It's true…you really do see your life flash before your eyes before you die.
I knew that I had no chance when Molly Weasley turned her wand on me. At first, I laughed, like I always do. I've always found it funny, how some people would do anything for their families. The Potter boy's Mudblood mummy died for him, even darling Cissy would disobey the Dark Lord for her precious little Draco. I sidestepped her first curses easily, sending back my own, worse ones. I thought it funny, I thought I could escape with my life and tell my lord that I had rid the world of another Weasley. I thought it would aid me in gaining favor with the Dark Lord…
It stopped being so funny when she began fighting to kill instead of to just…disable. It became that much more important to me, to come back to Lord Voldemort alive, to hand him Molly Weasley's body. If I could not hand him Potter, I would hand him as many dead disgraces to the pureblood community as I could… I would hand him Mudblood after Mudblood… I was sure I would kill that pureblood-turned-filthy-Mudblood…so sure…and suddenly it was funny again. I laughed, I laughed with the confidence that I had won…and I lost.
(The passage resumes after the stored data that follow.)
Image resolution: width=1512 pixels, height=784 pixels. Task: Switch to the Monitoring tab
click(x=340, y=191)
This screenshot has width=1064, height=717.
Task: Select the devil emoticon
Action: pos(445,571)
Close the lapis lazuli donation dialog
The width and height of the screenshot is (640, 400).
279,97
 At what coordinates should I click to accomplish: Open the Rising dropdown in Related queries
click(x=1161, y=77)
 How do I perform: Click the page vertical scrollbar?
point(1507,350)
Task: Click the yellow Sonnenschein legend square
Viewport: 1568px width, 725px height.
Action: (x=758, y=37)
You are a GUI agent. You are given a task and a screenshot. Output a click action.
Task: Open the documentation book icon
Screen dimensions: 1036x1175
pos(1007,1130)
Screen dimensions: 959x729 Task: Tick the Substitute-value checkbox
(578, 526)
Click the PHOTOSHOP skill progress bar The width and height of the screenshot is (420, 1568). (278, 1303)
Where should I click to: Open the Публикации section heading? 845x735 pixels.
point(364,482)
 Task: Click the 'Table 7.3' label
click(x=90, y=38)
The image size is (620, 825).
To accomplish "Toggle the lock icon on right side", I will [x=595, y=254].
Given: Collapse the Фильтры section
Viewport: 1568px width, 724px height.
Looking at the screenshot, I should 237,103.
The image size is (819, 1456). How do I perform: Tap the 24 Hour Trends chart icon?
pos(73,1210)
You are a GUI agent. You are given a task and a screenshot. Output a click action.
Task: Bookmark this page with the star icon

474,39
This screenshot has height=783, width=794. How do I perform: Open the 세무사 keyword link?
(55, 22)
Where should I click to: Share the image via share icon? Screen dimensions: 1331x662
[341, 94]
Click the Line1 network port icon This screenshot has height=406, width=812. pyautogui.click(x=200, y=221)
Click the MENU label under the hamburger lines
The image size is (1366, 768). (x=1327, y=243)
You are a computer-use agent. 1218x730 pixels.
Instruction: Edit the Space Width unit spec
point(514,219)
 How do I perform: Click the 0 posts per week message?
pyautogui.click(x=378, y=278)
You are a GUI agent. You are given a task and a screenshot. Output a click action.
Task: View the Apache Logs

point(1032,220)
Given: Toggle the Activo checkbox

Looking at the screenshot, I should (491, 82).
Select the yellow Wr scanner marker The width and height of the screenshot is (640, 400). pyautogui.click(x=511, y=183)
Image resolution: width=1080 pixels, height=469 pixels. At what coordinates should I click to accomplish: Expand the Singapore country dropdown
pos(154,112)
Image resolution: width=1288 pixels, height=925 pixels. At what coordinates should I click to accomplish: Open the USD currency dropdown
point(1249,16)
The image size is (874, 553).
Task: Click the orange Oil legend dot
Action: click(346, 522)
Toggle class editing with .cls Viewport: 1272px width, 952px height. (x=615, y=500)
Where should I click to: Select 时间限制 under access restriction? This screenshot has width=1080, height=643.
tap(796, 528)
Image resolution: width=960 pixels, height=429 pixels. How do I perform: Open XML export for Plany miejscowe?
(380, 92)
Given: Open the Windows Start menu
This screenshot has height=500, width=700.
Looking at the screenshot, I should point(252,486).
It was painful. I know that my eyes bulged, but by then I saw nothing but the bright memories dancing in front of me. Getting on the Hogwarts Express the first time—sorted into Slytherin, Mum was so proud—my seven years at Hogwarts—meeting him for the first time, and knowing from the start I would do anything for him—bringing him dear little Regulus, he rewarded me for that—him ascending so rapidly to total absolute power, with me in his innermost circle by then—marrying Rodolphus, one of the biggest mistakes I ever made—that awful night when Lord Voldemort was knocked back down by the Potter boy—spending all those years in Azkaban, knowing that one day, my Dark Lord would return, and that I would return to him—breaking out, and being the first one to leave, the first one to find him—that feeling that I had missed so much, the feeling of the Dark Mark searing into my skin, calling me—being by his side once more, hoping and striving fiercely to become the one he held closest, trusted the most—convincing myself that if anyone survived this battle, it would be me, and I would be the one to stand by his side and we would take over the world together…!
And now. I feel my life slipping away…and suddenly it just doesn't hurt anymore. It's replaced by a new pain, one infinitely worse. It feels like something just broke inside, somewhere inside. I feel like crying, but no tears came.
He would never love me. I know he had at least seven Horcruxes out there, and now, I realize that there is not enough human left in him to love anyone, even me… He was my life, the only person I ever loved, he was my obsession, I lived only for him...!
All I wanted…
Was for him…
To love me.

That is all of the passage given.